If HBP1 expression represses superoxide production by reducing endogenous p47phox expression, exogenous p47phox expression might rescue superoxide production. As shown in Fig. 4B, exogenous p47phox can partially rescue HBP1-mediated repression of superoxide production to 70% of the control levels in a dose-dependent manner. Exogenous expression of p47phox alone caused a minor increase in superoxide production. While the data presented in Fig. 4B do suggest that p47phox regulation by HBP1 can contribute to intracellular superoxide regulation, additional factors that are regulated by HBP1 might be required to fully restore superoxide levels. Thus, the HBP1 regulation of the p47phox gene is a contributing factor to intracellular ROS status, although other yet-to-be-identified factors, possibly other NADPH oxidase subunits, may be required (see Discussion).

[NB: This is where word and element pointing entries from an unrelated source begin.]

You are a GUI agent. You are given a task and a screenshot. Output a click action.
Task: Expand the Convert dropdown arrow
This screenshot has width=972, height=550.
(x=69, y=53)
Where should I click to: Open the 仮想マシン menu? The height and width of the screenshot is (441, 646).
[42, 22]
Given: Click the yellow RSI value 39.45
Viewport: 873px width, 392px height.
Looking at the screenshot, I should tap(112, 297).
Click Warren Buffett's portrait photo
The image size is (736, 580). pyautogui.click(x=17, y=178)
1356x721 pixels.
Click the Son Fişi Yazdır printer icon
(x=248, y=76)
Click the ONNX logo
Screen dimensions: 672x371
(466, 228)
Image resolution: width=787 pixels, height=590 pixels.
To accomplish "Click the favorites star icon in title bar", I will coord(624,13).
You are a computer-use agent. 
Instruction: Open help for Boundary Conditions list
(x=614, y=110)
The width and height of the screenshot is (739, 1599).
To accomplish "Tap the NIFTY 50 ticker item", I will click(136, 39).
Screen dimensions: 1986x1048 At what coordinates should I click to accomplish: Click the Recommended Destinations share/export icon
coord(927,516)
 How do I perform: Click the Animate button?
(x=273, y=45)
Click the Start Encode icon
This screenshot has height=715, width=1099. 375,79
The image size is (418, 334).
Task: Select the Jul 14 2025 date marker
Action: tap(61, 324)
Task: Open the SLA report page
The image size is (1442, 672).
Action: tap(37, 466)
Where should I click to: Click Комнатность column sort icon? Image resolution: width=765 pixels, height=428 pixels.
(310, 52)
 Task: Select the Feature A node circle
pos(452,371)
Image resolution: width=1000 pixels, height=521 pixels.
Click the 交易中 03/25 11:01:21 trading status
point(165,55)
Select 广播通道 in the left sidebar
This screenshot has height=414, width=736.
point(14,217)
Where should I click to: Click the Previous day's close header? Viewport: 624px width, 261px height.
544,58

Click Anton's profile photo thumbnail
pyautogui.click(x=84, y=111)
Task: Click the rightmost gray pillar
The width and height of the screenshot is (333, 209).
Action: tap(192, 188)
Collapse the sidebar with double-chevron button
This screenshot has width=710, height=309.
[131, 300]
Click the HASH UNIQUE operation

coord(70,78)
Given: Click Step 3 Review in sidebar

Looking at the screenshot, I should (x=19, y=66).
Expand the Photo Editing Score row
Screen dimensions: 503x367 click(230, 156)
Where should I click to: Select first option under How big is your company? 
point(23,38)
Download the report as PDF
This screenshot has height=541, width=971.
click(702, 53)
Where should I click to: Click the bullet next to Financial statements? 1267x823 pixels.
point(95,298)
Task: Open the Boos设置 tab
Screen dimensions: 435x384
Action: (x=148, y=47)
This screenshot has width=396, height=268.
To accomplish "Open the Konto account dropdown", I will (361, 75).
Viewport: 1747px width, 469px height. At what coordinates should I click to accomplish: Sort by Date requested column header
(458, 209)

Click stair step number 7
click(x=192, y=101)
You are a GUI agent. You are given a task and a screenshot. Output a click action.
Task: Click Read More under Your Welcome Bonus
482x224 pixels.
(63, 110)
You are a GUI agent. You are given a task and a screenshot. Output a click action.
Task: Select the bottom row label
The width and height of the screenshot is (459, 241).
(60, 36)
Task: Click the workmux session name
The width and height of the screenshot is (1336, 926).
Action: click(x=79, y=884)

If HBP1 expression affects redox balance, other intracellular species (e.g., glutathione) should also be affected. Within a cell, superoxide is rapidly converted by superoxide dismutase to H₂O₂, which is subsequently reduced to H₂O by either catalase or glutathione peroxidase. Any change in superoxide production will have profound effects on the normal intracellular redox balance of oxidized and reduced molecules. In particular, intracellular GSH, the most abundant intracellular reductant, has been shown to initially decrease in response to increased ROS levels and then to increase through the induction of both de novo biosynthetic pathways and redox recycling enzymes. Intracellular GSH levels concomitantly decline when intracellular ROS levels decline. Therefore, GSH levels are often used as a measure of redox balance, with decreased GSH being a criterion for reduced ROS levels (2, 5, 11, 15). In the cell lines that overexpress HBP1 (Fig. 3A) (28, 29), the levels of intracellular GSH were reduced relative to control levels (Fig. 4C), suggesting a decrease in intracellular ROS generation.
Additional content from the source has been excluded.